Prognostic targets recognition of rectal adenocarcinoma based on transcriptomics.

Colorectal cancer is currently the third most common cancer around the world. In this study, we chose a bioinformatics analysis method based on network analysis to dig out the pathological mechanism and key prognostic targets of rectal adenocarcinoma (READ). In this study, we downloaded the clinical information data and transcriptome data from the Cancer Genome Atlas database. Differentially expressed genes analysis was used to identify the differential expressed genes in READ. Community discovery algorithm analysis and Correlation analysis between gene modules and clinical data were performed to mine the key modules related to tumor proliferation, metastasis, and invasion. Genetic significance (GS) analysis and PageRank algorithm analysis were applied for find key genes in the key module. Finally, the importance of these genes was confirmed by survival analysis. Transcriptome datasets of 165 cancer tissue samples and 9 paracancerous tissue samples were selected. Gene coexpression networks were constructed, multilevel algorithm was used to divide the gene coexpression network into 11 modules. From GO enrichment analysis, module 11 significantly associated with clinical characteristic N, T, and event, mainly involved in 2 types of biological processes which were highly related to tumor metastasis, invasion, and tumor microenvironment regulation: cell development and differentiation; the development of vascular and nervous systems.

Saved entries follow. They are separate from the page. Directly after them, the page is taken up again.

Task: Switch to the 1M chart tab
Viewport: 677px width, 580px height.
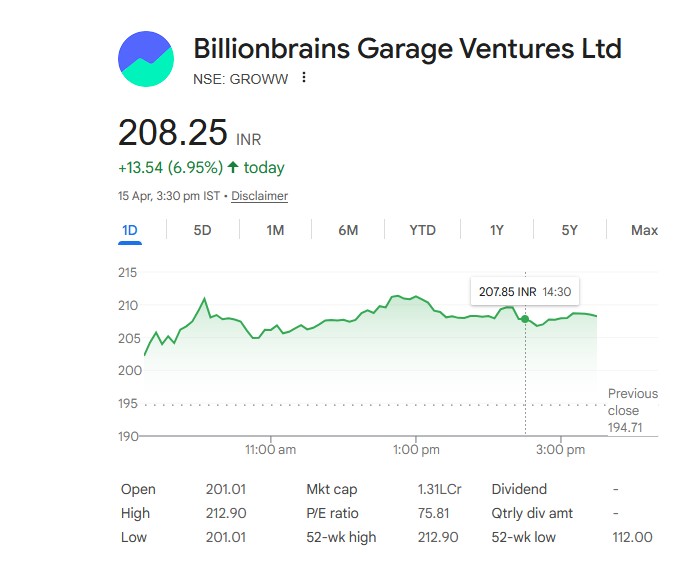Action: point(275,230)
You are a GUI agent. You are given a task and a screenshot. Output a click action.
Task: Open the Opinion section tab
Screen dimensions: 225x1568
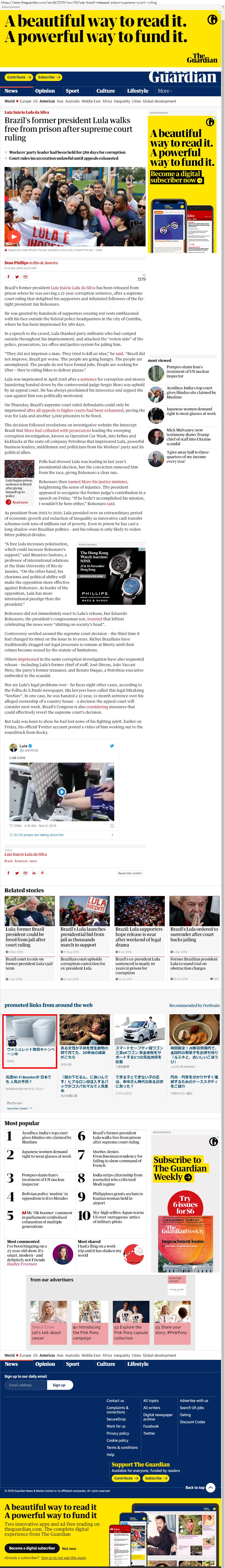pyautogui.click(x=45, y=91)
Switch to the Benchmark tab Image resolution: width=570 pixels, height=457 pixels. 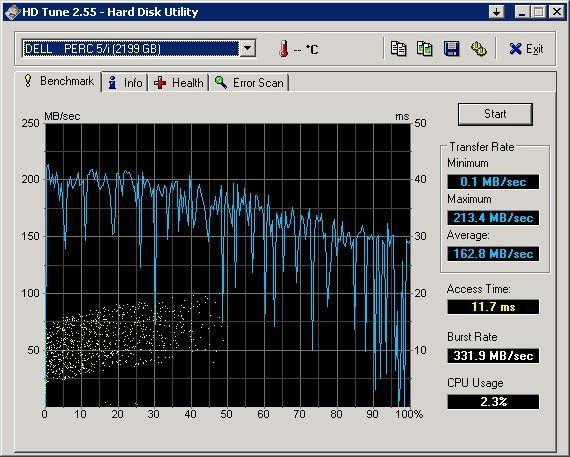coord(59,81)
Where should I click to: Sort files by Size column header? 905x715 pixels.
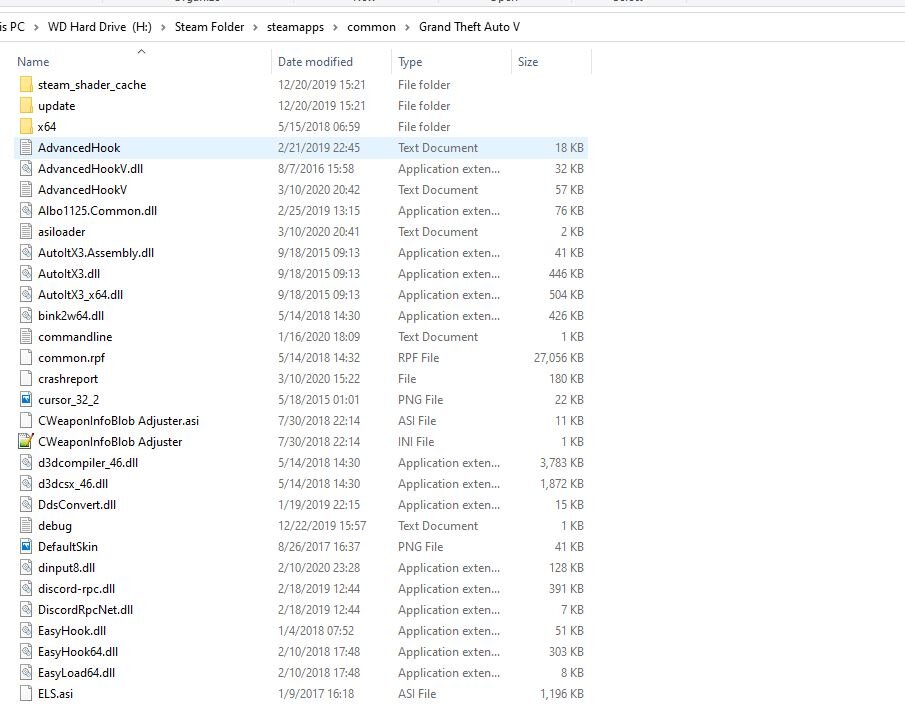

Based on the results of survival analysis, 7 key genes were found negatively correlated to the survival rate of READ, such as MMP14, SDC2, LAMC1, ELN, ACTA2, ZNF532, and CYBRD1. Our study found that these key genes were predicted playing an important role in tumor invasion and metastasis, and being associated with the prognosis of READ. This may provide some new potential therapeutic targets and thoughts for the prognosis of READ.